The manhunt for David Varela ended in Hong Kong, closing a two-month chase that began with a freezer discovery in Norfolk and turned a domestic homicide into an international fugitive case. Varela, 38, a Virginia Navy reservist, was taken into custody after authorities linked him to the death of his wife, Lina M. Guerra, 39.
Norfolk police said Guerra was first reported missing on February 4, 2026. Detectives found her body the next day, on February 5, inside the kitchen freezer at a home in the 300 block of East Main Street. The Office of the Chief Medical Examiner ruled the death a homicide on February 10, and police charged Varela with first-degree murder on February 12.
By then, Varela was already gone.
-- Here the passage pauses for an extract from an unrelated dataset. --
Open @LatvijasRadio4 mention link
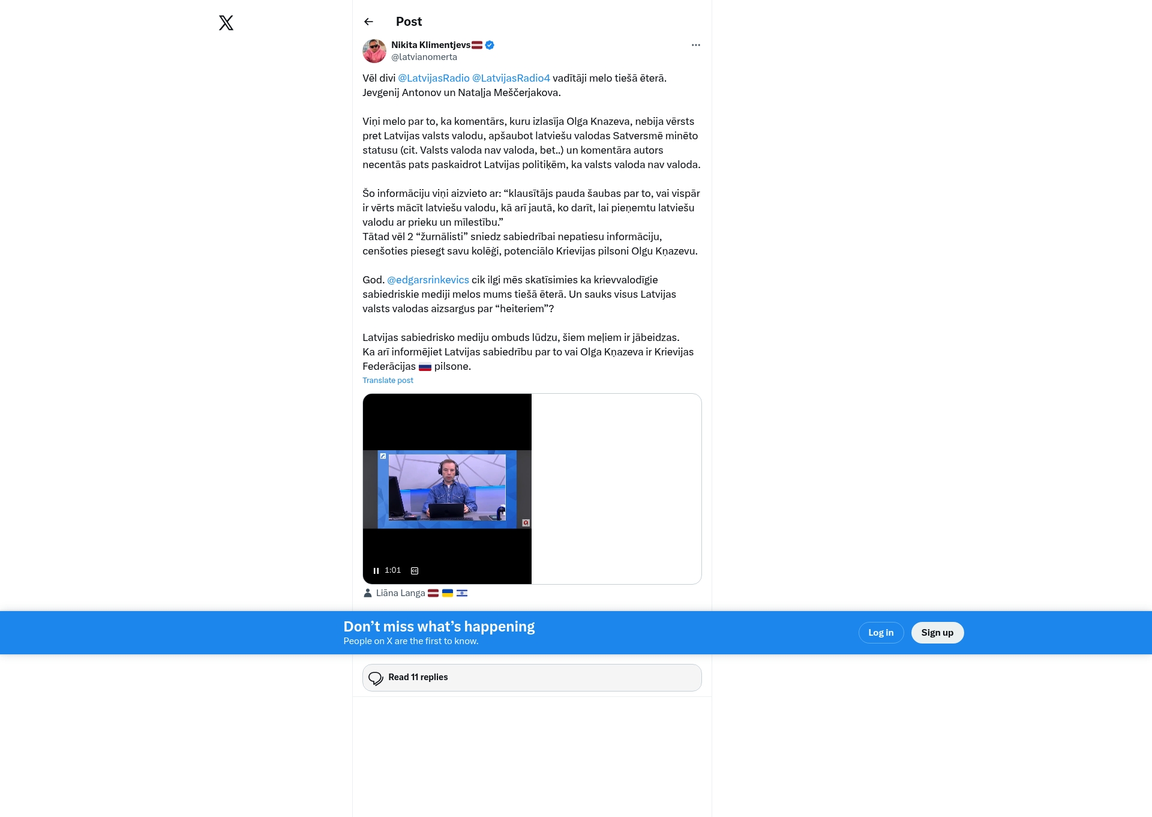Screen dimensions: 1152x817 511,78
A federal affidavit said Homeland Security Investigations determined he had flown to Hong Kong on February 5, the same day Guerra’s body was discovered. The affidavit also said Varela was charged federally with unlawful flight to avoid prosecution and concealing a dead body to prevent detection.
That flight changed the case from a local murder investigation into a cross-border fugitive hunt involving the FBI, Homeland Security Investigations, NCIS, and international law enforcement. Norfolk police said federal partners helped take Varela into custody, and he was returned to the United States on April 15. As of April 16, police said he remained in California facing federal charges.

The arrest also sharpened the focus on the path investigators say led to the discovery. Reporting based on the FBI affidavit says Guerra’s brother reported her missing after more than two weeks without hearing from her. The same reporting says Varela’s Navy supervisor had not heard from him and that he failed to report to duty, details that helped authorities track his movements after the killing.
Guerra’s family has also described a broader pattern of control and abuse. Relatives told local reporters that Varela isolated her, would not let her work, study, have friends, or go out alone, and had previously been violent. They also said he falsely told family members that Guerra had been jailed for shoplifting and even sent a photo purporting to show her in an orange jumpsuit, though court records showed she was never charged or convicted of that offense. Family members said Guerra was originally from Colombia.
FBI Director Kash Patel publicly cast the capture as delayed but inevitable justice. For investigators, the arrest ends the fugitive phase. For prosecutors, it opens the harder work of proving how Guerra died, how her body was hidden, and why Varela allegedly crossed an ocean to avoid facing the case in court.